Work required:
Could you set down, word for word, the part of the Vortex review below starting at "An elderly couple" and ending at "in her bed."?

Given text:
>>

Monday, February 6, 2023

Vortex

Vortex; drama / tragedy, France / Belgium / Monaco, 2021; D: Gaspar Noé, S: Dario Argento, Françoise Lebrun, Alex Lutz

An elderly couple in their 80s, living in a house in Paris, is having trouble. The wife wonders around the store and gets losr in the city, so the husband has to find her and return her back home. She suffers from memory loss, and takes medicine daily. Their son, Stephane, comes to visit them and recommends they move to a retirement home, but they don't want to hear about it. The wife takes the manuscipt of her husband, who was writing a book about movies and dreams, tears the papers and throws them into the toilet, angering her husband. One night, the husband has a stroke and falls on a floor. The wife finds him only in the morning, and contacts Stephane. The husband dies in the hospital. The wife wonders around the streets, aimlessly, until she commits suicide in her bed.

Gaspar Noe's least controversial film became also his most critically recognized one, since "Vortex" was hailed by critics, dedicating the story of a dying old couple to everyone who's "brains will dissolve before their heart", as the title puts it. Similarly like Haneke's "Amour", "Vortex" is a minimalistic, bleak and depressive depiction of old age as a trap from which there is no escape, and Noe actually cast Italian director Dario Argento in the lead. Except for the opening and the ending, 95% of the film is filmed in a split screen, one following the old woman, the other the old man, which features a few neat ideas that play with this concept (sometimes both of them in both screens; in one scene the camera shows her with her husband in the same frame on the one side, and her and Stephane in the other frame, featuring only a small camera tilt...). However, while this split-screen 'gimmick' is interesting in the first 30 minutes, once the viewers get use to it, "Vortex" turns out to be a very conventional story with banal dialogues, and with a running time of 140 minutes, it is definitely overstretched and needed to be cut by a third. The sequence where the husband walks across the house at night, has a heart attack and falls on the floor, convulsing in pain for a minute while his wife is asleep in the bedroom, is painful to watch and not for everyone's taste. The events of the husband coping with his wife suffering from dementia are rather stale, sterile and grey, and one wishes they were done with a broader spectrum of a viewring experience, featuring a more versatile writing. We get these realistic characters, but they don't grow on us, nor do they emotionally engage us as much as we wished for.

<<

Material shown:
>>

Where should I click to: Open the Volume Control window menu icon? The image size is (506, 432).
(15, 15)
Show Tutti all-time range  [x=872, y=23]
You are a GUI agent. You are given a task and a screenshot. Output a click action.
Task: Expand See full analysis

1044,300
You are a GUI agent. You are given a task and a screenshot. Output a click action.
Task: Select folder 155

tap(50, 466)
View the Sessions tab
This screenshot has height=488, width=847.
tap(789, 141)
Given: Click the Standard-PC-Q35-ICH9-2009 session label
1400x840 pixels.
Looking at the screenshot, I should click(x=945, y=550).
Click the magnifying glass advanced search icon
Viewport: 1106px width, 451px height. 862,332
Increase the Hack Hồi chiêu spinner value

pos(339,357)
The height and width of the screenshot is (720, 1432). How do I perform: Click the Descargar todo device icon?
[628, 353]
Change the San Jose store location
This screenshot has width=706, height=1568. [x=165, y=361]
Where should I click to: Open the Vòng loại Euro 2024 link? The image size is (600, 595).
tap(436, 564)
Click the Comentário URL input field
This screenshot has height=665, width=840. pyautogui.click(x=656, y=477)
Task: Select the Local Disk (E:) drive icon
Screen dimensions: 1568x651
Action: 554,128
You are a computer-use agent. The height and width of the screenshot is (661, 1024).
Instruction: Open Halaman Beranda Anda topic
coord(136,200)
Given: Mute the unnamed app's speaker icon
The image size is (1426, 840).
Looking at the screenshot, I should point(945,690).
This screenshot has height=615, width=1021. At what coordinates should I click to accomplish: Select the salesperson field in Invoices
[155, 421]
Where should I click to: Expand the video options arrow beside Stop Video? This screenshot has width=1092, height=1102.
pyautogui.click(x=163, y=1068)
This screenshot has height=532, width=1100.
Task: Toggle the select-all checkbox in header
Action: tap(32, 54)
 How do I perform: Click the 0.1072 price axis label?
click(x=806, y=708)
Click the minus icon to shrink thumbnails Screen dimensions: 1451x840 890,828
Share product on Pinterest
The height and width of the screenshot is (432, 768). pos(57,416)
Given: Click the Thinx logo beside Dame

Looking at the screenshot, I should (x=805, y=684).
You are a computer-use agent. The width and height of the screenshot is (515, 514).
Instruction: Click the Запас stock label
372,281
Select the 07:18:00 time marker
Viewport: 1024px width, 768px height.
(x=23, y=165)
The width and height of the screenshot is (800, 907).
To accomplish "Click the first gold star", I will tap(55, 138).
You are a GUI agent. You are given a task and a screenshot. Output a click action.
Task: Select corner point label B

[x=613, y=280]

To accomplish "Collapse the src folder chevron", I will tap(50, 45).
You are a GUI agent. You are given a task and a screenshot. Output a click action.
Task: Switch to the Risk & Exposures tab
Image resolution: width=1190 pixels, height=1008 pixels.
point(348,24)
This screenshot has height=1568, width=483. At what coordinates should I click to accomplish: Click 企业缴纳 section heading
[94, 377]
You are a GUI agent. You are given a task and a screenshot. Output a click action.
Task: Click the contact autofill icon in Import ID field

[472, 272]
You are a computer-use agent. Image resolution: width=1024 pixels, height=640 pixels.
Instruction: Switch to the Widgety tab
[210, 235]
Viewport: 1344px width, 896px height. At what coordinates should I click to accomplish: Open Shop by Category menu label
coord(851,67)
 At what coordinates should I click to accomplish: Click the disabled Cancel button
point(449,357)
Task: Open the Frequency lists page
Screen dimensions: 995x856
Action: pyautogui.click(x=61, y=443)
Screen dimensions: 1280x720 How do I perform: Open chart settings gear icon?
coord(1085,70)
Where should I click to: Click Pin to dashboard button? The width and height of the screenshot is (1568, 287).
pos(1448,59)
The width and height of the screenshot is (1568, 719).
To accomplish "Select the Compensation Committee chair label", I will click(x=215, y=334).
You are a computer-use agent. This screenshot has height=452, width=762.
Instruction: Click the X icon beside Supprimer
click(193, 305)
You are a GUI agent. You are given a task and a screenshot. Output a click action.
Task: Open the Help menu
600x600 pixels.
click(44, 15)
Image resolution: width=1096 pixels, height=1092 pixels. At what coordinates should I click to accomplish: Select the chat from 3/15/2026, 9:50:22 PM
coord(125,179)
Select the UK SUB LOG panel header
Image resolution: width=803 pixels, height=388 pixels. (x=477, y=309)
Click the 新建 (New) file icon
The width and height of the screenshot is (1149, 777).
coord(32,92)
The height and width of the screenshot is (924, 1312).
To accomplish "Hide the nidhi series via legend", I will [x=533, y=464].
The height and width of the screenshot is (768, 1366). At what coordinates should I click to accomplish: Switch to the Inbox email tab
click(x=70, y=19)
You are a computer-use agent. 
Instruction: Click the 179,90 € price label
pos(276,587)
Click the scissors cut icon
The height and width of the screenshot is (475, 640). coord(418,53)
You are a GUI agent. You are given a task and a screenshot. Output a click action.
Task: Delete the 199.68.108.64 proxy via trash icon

<<

Response for this exercise:
An elderly couple in their 80s, living in a house in Paris, is having trouble. The wife wonders around the store and gets losr in the city, so the husband has to find her and return her back home. She suffers from memory loss, and takes medicine daily. Their son, Stephane, comes to visit them and recommends they move to a retirement home, but they don't want to hear about it. The wife takes the manuscipt of her husband, who was writing a book about movies and dreams, tears the papers and throws them into the toilet, angering her husband. One night, the husband has a stroke and falls on a floor. The wife finds him only in the morning, and contacts Stephane. The husband dies in the hospital. The wife wonders around the streets, aimlessly, until she commits suicide in her bed.